[SOURCE INFORMATION Boundary: Start]

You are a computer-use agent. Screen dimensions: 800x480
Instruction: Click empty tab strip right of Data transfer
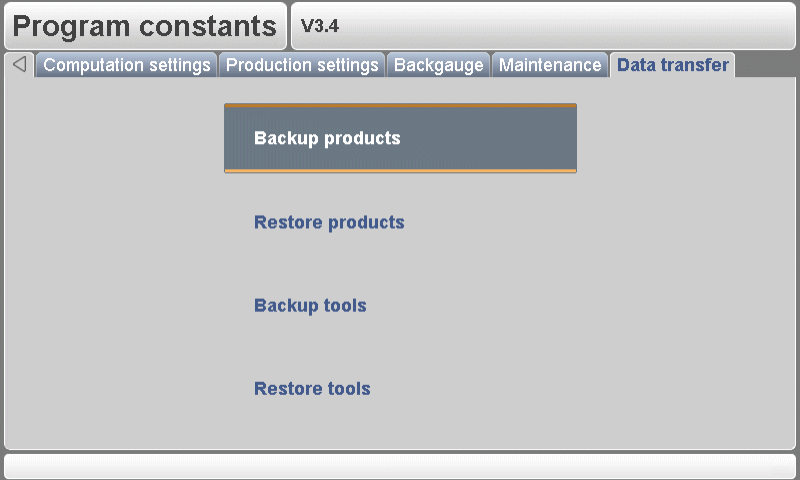tap(765, 66)
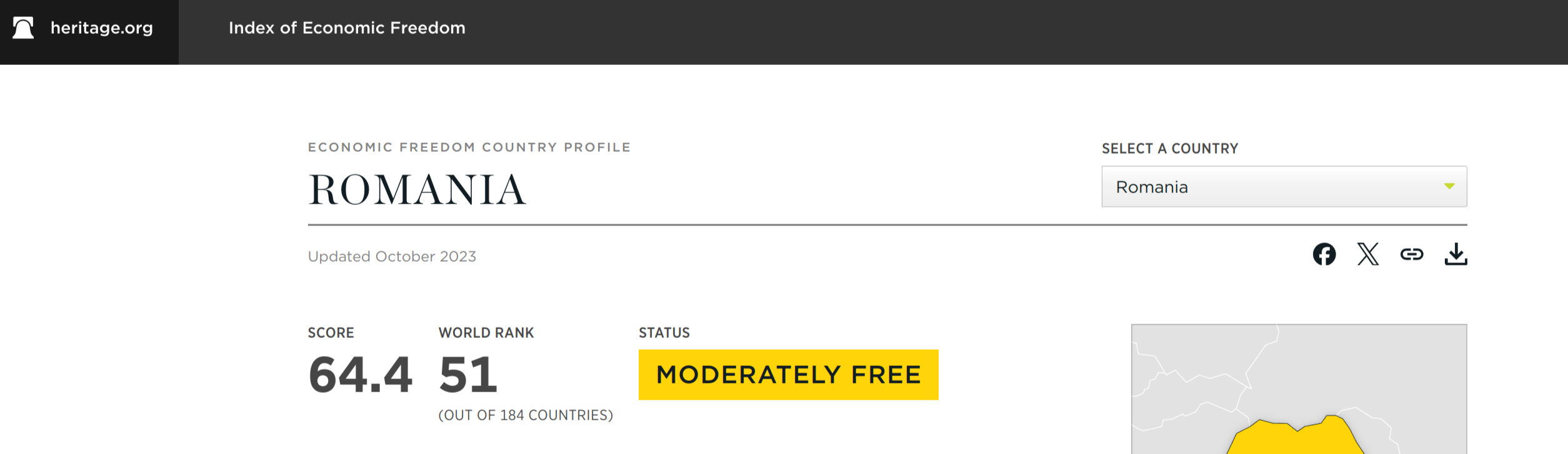Viewport: 1568px width, 454px height.
Task: Click the Status label above badge
Action: tap(664, 333)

[SOURCE INFORMATION Boundary: End]

* WORK REQUEST *
Every record must be copied exactly, with the pictures left out.

* RESPONSE TO THIS TASK *
You are a computer-use agent. Screen dimensions: 800x480
Instruction: Click empty tab strip right of Data transfer
tap(765, 66)
Viewport: 1568px width, 454px height.
Task: Click the Status label above badge
Action: tap(664, 333)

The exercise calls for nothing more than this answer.